# tax credits and child benefits on a spouse visa?



## teaandscones (Jan 15, 2014)

Hi all,

My husband and i just had a baby girl and have been told that we are entitled to child tax credits and child benefits. 
Husband is one year into his spouse visa (Chinese) and working full time. I am a stay at home mum, not on maternity leave and I am British. 

My question is, will this in anyway affect our visa, as I would be claiming them on my behalf. I am aware my husband is not to "claim public resources" on his visa. 
Any advice on this matter would be greatly appreciated!


----------



## Joppa (Sep 7, 2009)

No problem about claiming Child Benefit. When claiming CTC, make sure you tick a box declaring that your husband is subject to immigration control with no recourse to public funds. This is important as Home Office often check to see if you have done so. Provided you have declared, it won't affect his visa status or renewal, even though by law you have to apply jointly with him.


----------



## teaandscones (Jan 15, 2014)

Joppa said:


> No problem about claiming Child Benefit.
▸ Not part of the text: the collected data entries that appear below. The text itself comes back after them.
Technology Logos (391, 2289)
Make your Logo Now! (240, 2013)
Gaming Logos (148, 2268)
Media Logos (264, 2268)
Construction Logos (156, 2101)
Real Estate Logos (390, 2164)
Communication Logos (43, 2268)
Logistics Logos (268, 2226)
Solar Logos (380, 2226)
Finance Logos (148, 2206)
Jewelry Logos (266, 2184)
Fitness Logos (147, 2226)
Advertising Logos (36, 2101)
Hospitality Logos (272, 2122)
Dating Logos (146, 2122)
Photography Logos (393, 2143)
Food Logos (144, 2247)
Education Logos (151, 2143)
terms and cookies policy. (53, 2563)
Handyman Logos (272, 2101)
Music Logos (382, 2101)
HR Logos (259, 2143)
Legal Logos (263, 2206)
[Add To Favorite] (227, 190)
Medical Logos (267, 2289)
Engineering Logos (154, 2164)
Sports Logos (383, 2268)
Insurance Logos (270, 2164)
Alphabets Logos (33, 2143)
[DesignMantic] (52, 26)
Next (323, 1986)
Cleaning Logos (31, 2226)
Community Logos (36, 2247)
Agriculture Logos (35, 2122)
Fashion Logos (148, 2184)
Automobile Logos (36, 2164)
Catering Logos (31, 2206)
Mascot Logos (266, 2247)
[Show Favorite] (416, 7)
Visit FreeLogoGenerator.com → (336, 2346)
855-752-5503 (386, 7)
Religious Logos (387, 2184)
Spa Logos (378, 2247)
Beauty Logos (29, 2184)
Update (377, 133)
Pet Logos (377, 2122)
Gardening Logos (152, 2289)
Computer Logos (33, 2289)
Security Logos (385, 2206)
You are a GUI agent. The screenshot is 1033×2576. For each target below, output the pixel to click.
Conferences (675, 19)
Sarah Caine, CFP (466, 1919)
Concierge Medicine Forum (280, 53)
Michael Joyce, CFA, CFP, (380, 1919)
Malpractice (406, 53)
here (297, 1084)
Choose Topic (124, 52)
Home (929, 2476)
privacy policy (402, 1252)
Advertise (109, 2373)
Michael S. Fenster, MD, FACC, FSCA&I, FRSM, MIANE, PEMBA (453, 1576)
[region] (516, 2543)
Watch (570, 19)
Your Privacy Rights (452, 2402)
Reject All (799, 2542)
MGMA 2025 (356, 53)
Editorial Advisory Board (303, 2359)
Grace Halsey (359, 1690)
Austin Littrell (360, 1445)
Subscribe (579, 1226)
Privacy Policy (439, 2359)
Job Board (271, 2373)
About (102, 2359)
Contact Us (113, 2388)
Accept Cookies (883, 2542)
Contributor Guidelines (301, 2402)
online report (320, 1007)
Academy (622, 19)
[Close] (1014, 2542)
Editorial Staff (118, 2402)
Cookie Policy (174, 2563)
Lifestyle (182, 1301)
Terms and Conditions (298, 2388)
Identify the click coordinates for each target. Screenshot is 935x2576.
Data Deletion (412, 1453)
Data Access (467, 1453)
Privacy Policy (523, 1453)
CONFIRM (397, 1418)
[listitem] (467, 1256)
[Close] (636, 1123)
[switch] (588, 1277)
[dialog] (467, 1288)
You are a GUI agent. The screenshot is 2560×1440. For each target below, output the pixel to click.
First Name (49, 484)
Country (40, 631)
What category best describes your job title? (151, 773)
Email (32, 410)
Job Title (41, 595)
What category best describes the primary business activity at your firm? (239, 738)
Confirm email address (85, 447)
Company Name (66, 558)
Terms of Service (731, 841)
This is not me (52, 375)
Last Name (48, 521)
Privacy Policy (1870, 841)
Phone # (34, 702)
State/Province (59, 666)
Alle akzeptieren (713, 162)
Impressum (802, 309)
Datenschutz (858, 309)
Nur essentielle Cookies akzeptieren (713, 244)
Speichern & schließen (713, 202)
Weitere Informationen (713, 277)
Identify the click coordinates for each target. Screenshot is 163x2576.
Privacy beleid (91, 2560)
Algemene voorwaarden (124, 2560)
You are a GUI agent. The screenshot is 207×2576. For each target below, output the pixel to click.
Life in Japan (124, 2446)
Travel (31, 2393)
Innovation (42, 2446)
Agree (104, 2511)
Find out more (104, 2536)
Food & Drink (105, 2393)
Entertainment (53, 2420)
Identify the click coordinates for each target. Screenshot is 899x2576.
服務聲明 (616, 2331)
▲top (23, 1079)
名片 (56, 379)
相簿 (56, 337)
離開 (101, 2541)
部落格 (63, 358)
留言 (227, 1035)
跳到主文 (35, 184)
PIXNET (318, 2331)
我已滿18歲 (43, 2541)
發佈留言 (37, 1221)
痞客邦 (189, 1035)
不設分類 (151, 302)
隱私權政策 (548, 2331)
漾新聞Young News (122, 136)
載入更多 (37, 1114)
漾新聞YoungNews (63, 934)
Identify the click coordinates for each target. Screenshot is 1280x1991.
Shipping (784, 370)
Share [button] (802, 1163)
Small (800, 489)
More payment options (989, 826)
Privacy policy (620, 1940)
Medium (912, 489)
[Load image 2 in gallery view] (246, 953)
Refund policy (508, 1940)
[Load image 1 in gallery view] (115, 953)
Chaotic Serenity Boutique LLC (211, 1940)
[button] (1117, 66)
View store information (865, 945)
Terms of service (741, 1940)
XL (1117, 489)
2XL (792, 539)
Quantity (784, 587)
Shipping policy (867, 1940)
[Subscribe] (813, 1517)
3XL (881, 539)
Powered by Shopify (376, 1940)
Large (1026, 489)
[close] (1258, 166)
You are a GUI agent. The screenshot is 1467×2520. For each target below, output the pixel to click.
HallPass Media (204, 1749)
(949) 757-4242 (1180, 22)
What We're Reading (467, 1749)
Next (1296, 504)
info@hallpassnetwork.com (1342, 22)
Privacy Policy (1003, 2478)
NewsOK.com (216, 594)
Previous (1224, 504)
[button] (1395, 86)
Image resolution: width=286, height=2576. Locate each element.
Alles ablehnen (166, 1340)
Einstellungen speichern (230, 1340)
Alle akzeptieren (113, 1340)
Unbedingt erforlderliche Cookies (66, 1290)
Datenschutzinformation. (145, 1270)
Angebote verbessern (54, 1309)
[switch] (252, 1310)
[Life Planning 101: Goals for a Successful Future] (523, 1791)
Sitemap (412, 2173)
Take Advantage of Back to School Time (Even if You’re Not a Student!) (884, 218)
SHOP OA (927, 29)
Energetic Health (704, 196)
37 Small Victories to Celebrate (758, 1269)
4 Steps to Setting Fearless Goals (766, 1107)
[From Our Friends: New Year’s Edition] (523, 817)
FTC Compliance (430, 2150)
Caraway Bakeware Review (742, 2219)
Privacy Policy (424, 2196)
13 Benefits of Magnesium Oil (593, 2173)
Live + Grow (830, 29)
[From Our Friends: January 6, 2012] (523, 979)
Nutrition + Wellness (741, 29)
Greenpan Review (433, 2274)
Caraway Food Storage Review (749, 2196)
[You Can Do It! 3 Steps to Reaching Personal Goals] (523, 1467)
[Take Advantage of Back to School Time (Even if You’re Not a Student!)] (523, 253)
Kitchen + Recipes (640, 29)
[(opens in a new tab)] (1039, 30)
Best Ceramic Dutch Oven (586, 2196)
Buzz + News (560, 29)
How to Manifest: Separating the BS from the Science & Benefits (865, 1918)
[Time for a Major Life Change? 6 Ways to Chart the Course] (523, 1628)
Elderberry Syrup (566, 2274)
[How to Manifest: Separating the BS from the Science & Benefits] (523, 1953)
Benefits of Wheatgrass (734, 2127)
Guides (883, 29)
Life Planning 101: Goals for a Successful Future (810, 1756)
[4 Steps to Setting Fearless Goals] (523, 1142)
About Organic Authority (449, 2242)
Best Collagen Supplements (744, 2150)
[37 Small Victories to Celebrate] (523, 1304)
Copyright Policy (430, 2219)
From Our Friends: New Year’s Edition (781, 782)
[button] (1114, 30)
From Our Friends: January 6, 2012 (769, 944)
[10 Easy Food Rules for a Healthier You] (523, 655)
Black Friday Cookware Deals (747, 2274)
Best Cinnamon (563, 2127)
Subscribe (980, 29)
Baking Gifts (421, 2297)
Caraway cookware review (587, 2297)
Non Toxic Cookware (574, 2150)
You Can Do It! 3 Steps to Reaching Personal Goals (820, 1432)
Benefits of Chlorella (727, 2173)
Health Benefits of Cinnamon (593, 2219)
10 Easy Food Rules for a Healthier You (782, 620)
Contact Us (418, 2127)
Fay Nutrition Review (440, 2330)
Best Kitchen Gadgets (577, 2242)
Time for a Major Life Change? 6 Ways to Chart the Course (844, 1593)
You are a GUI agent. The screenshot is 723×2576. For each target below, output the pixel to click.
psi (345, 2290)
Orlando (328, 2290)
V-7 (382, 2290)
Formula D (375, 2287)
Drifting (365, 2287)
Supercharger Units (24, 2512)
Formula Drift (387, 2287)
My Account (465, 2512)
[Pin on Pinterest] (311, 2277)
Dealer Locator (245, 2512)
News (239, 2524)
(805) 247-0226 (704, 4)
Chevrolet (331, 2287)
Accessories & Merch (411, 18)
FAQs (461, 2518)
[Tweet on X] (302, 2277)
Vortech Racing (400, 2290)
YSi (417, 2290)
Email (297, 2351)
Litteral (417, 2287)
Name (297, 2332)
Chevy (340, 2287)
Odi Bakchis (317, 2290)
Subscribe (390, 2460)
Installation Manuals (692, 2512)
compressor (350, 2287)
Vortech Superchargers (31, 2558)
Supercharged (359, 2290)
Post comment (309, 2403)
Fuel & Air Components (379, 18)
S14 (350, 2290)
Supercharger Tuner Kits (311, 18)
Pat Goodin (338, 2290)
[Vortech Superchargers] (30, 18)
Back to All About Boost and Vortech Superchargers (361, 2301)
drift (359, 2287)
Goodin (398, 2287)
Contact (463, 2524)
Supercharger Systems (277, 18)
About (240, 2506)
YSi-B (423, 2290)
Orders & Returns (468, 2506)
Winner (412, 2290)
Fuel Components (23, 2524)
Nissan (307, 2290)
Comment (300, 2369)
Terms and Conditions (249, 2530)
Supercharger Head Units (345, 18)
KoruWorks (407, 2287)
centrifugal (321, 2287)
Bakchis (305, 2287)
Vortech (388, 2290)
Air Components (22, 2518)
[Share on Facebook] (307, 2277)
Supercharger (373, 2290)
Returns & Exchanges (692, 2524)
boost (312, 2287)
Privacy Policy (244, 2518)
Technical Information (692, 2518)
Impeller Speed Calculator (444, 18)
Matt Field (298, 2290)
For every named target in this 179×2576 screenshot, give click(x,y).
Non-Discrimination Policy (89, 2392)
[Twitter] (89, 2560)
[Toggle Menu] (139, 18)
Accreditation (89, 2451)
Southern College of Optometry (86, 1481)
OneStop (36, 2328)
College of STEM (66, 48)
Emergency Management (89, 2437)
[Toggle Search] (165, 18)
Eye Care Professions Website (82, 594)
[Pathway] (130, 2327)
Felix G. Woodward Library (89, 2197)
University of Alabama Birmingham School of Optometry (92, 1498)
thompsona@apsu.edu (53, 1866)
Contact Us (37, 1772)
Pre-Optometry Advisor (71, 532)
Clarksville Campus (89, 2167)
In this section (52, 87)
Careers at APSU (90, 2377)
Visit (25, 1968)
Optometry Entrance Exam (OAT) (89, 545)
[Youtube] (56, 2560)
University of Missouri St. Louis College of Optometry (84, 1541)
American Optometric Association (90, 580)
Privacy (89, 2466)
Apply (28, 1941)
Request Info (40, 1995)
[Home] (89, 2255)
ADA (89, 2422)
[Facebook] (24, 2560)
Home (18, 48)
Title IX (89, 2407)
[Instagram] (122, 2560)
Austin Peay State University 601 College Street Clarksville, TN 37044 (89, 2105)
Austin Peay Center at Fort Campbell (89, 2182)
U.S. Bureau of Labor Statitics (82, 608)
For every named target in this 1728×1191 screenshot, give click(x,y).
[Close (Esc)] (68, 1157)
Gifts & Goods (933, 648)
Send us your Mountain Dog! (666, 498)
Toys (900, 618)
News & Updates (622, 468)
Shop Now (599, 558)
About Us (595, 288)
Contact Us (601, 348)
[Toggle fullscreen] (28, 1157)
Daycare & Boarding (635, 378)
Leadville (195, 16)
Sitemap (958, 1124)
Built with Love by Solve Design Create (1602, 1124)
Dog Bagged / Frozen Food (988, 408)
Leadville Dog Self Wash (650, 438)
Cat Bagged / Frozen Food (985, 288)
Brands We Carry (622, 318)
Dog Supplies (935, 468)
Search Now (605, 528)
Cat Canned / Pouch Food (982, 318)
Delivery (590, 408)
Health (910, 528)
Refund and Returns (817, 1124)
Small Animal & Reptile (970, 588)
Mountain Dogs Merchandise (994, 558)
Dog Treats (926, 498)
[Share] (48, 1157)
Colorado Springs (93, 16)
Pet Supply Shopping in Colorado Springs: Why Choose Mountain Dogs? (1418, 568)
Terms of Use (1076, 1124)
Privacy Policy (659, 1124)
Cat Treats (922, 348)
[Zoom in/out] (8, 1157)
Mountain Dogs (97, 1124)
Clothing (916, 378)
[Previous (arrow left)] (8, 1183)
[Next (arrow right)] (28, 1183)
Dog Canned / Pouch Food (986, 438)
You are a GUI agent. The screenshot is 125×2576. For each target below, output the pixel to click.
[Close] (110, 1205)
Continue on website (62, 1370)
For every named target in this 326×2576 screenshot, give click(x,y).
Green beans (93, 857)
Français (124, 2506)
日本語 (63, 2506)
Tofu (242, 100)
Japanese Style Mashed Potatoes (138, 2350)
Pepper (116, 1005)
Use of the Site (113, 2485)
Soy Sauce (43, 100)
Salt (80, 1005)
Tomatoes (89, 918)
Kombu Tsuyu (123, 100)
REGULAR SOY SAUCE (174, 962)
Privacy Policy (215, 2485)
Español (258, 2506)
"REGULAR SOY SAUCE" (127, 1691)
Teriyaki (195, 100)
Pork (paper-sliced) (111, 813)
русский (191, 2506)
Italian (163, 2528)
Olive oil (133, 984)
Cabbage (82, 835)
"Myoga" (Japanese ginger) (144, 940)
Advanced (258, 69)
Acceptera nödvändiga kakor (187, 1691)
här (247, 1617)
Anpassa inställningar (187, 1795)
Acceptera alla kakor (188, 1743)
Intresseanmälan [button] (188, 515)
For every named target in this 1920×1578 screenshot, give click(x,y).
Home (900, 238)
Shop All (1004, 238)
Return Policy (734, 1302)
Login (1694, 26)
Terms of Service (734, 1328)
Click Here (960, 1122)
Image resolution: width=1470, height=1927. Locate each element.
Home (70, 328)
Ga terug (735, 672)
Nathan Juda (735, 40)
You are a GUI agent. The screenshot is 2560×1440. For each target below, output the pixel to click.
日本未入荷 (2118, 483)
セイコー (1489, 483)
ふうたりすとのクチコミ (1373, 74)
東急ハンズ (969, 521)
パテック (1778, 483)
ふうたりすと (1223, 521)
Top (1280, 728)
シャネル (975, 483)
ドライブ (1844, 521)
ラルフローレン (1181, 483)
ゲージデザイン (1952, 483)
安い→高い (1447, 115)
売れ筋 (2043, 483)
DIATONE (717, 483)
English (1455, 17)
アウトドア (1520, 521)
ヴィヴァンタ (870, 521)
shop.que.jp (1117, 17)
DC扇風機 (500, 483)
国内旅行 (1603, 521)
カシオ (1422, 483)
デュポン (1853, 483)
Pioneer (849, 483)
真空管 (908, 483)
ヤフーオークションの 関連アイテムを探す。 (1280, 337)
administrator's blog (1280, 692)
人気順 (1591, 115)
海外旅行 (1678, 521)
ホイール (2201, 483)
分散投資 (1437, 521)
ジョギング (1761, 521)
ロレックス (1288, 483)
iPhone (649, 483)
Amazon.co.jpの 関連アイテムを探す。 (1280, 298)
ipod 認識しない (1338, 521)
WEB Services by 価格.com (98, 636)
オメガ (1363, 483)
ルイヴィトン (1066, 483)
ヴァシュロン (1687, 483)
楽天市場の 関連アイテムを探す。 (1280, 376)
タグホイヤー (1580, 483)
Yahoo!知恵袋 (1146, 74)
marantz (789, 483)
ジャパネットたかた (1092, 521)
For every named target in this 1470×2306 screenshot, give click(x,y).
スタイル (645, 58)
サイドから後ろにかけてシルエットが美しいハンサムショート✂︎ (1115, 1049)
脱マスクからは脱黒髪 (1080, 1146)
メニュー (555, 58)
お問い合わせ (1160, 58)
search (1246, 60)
When claiming CTC, make sure you tick a box declaring that your husband is subject to immigration control with no recourse to public funds. This is important as Home Office often check to see if you have done so. Provided you have declared, it won't affect his visa status or renewal, even though by law you have to apply jointly with him.


Thank you so much. 

We just got the letter from HMRC about the Child Tax Credit application. 
They decided I am able to get Child Tax Credit and my husband can get Working Tax Credit. 
We did tick the box that he is subject to immigration control when we filled out the application form. And now he is receiving money... will it be any problems with his visa renewal ? 

We called Tax Credit Hotline about this issue and got the answer from them "I don't see why he can't get the Working Tax Credit." Even though she sounds like it's okay, we just want to make sure that he can get his visa renew and stay in the country with me and the baby together. Just don't want to risk it. 

Not sure anyone can help us with this. Thanks in advance.


----------



## Joppa (Sep 7, 2009)

The conditions for getting tax credits if you are subject to immigration control:
https://www.gov.uk/tax-credits-if-moving-country-or-travelling/immigration-control
As you don't need leave to remain in UK (UK citizen), he may be eligible for tax credit, specifically working tax credit if he is in work. You always apply for tax credits as a couple even if one of you have no recourse to public funds. Home Office knows this and is happy about it.


----------



## teaandscones (Jan 15, 2014)

Joppa said:


> The conditions for getting tax credits if you are subject to immigration control:
> https://www.gov.uk/tax-credits-if-moving-country-or-travelling/immigration-control
> As you don't need leave to remain in UK (UK citizen), he may be eligible for tax credit, specifically working tax credit if he is in work. You always apply for tax credits as a couple even if one of you have no recourse to public funds. Home Office knows this and is happy about it.


Yes, he is working in England and 40 hrs a week. 

Just click on the link and found this 
"Exceptions
You may be able to get tax credits if:
your partner lives in the UK and is not subject to immigration control'

As I am his partner and not subject to immigration control, I think he can get the Working Tax Credit without any visa problems. 

Once again, big THANK YOU, Joppa.


----------



## Joppa (Sep 7, 2009)

Because of the peculiarity of tax credits, all applications must be made jointly with their spouse/partner, even if they are subject to immigration control. This is different from other non-contributory, universal benefits, where applications are made singly, so those who have no recourse to public funds cannot apply.


----------